# EXERCISE DESCRIPTION
Print each entry in full, word for word, with no pictures in the result.

DATASET section start

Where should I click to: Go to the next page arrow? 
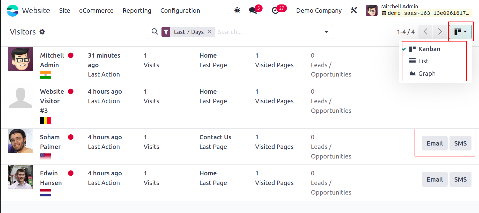click(x=440, y=32)
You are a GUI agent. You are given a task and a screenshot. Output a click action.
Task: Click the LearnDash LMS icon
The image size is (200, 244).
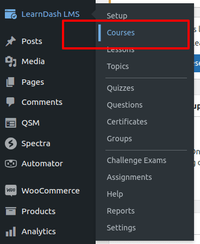click(11, 14)
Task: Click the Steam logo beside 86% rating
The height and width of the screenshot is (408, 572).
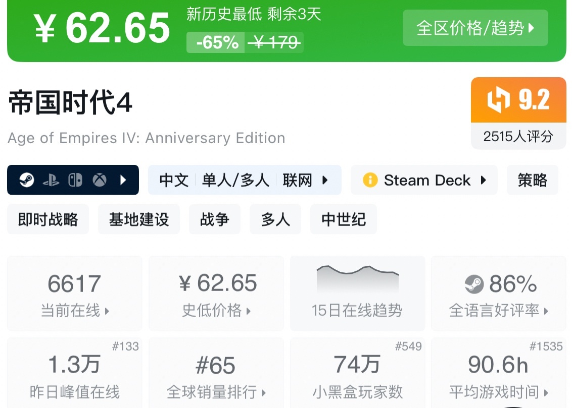Action: tap(474, 285)
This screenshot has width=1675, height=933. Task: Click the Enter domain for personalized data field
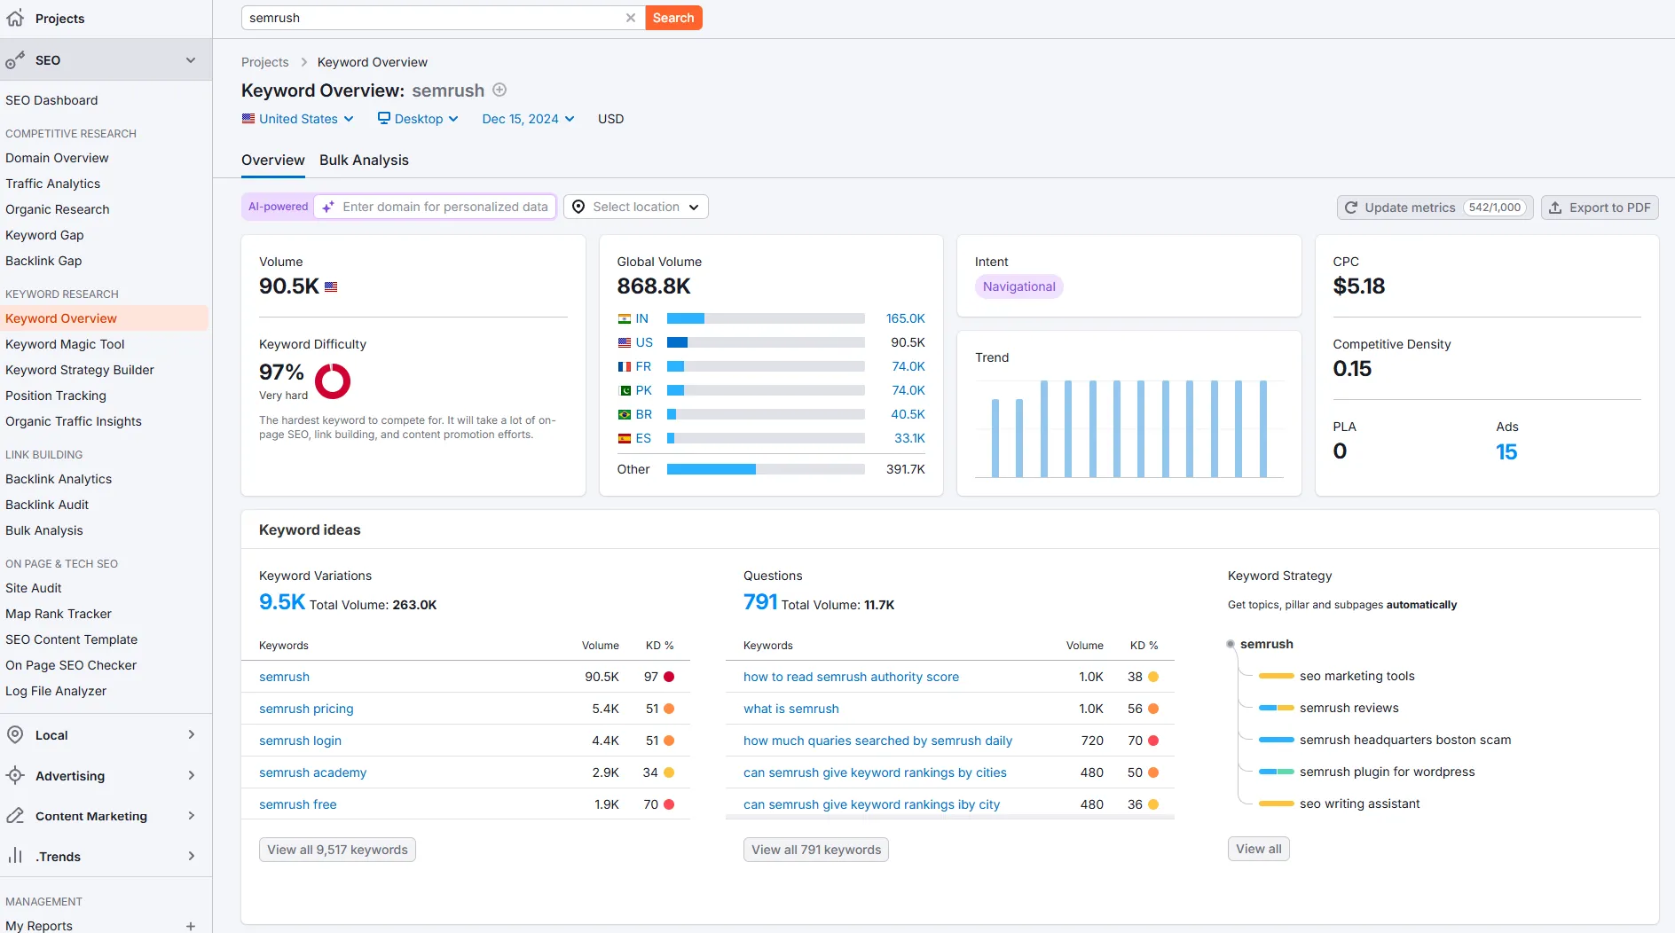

DATASET section end

# ANSWER BELOW
Where should I click to: Go to the next page arrow? 
click(x=440, y=32)
You are a GUI agent. You are given a task and a screenshot. Output a click action.
Task: Click the LearnDash LMS icon
The image size is (200, 244).
click(11, 14)
Task: Click the Steam logo beside 86% rating
The height and width of the screenshot is (408, 572).
Action: tap(474, 285)
This screenshot has width=1675, height=933. Task: Click the Enter domain for personalized data field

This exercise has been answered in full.